Gently, he ran his fingers through your hair. Dean knew that you weren’t aware of the full extent of his affections, and that you would probably never would find out. But, he also knew that it did not matter to him whether or not you did. All he ever wanted was to keep you close by and safe.
“I’m gonna head to bed.” Sam said quietly, stretching as he stood up from the chair.
Dean nodded, “I’ll take Y/N to her room.”
Carefully, he lifted up your sleeping figure and clutched you to his chest as he made his way through the dimly lit hallway, and to your bedroom door.
“Night.” He said, as if you could hear, and placed you under your covers.
His socked feet slid against the floor as he walked to his own room, head in hand. Dean rubbed his eyes before changing into a new t-shirt and boxers.
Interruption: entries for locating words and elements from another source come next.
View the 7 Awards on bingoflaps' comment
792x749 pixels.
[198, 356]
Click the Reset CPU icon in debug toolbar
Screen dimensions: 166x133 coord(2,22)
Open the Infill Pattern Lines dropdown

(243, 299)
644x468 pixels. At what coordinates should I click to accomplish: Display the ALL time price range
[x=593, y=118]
It couldn’t have been more than two hours when he heard a faint cry through the wall separating your bedrooms. In seconds, he was by your side. Dean watched your face contort from sadness to anguish, then eventually fear.
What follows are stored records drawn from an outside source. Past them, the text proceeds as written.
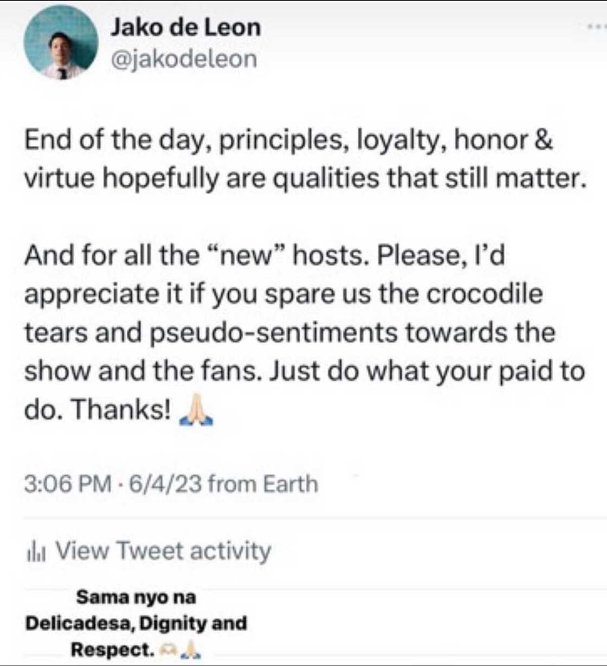Screen dimensions: 607x666
Task: Click the "Delicadesa, Dignity and" caption line
Action: (136, 623)
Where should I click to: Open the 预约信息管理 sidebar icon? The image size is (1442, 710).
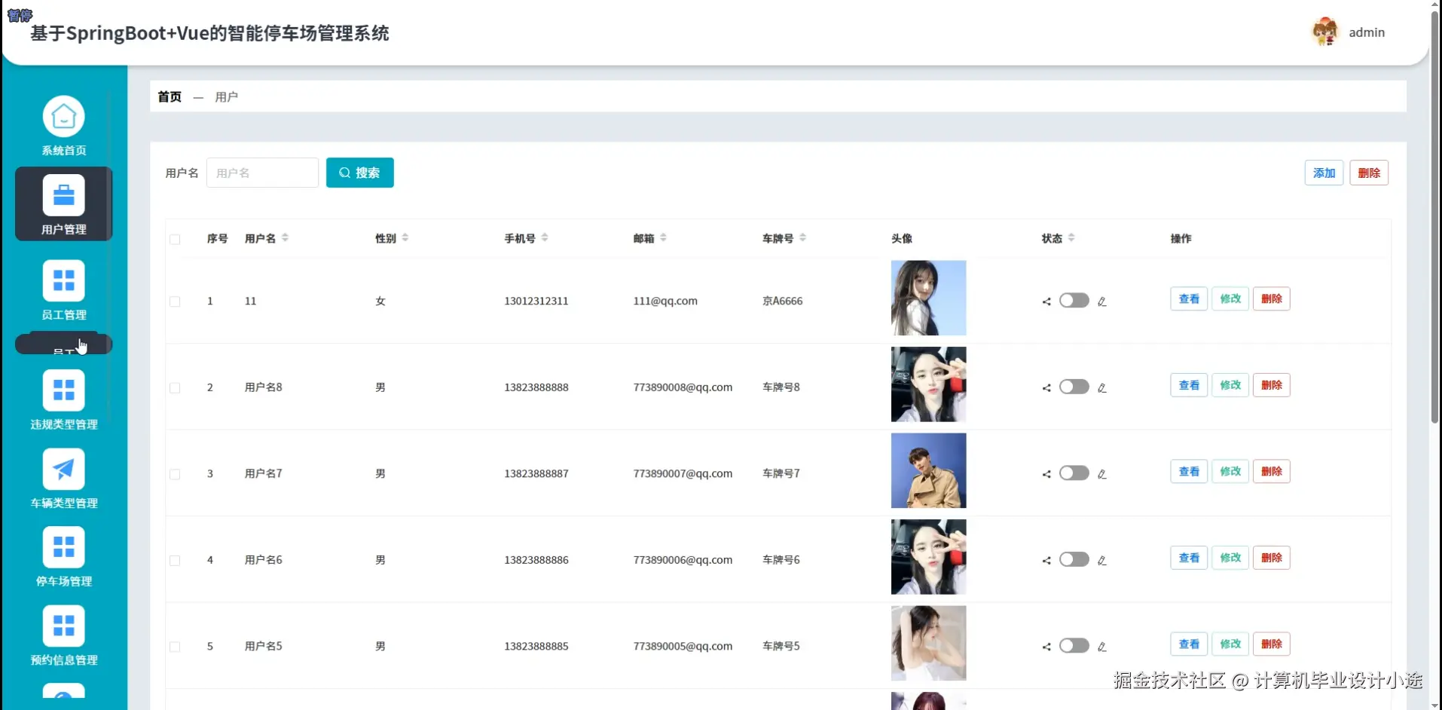(x=63, y=626)
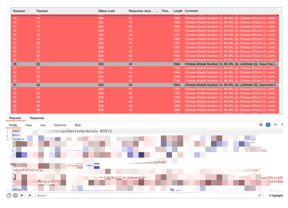The image size is (288, 208).
Task: Open the Raw view tab
Action: tap(29, 125)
“Y/N.” He whispered your name, “Hey, hey, wake up.” He pleaded, hands gripping at your shoulders.
“I’m right here.” He shook you gently, praying you would open your eyes quickly.
You woke up finally, reaching up and gripping Dean’s t-shirt. He exhaled with relief as he watched your features relax.
“Sorry.” You whispered, laying back down against your pillow. “I’m-”
“It’s fine. You’re fine.” Dean’s voice was raspy, laced with sleep.
Nights like these were common, almost routine for you and Dean. Sometimes it was you screaming through the night, pulling Dean closer; other times it Dean who clung to your figure as he fought to wake up.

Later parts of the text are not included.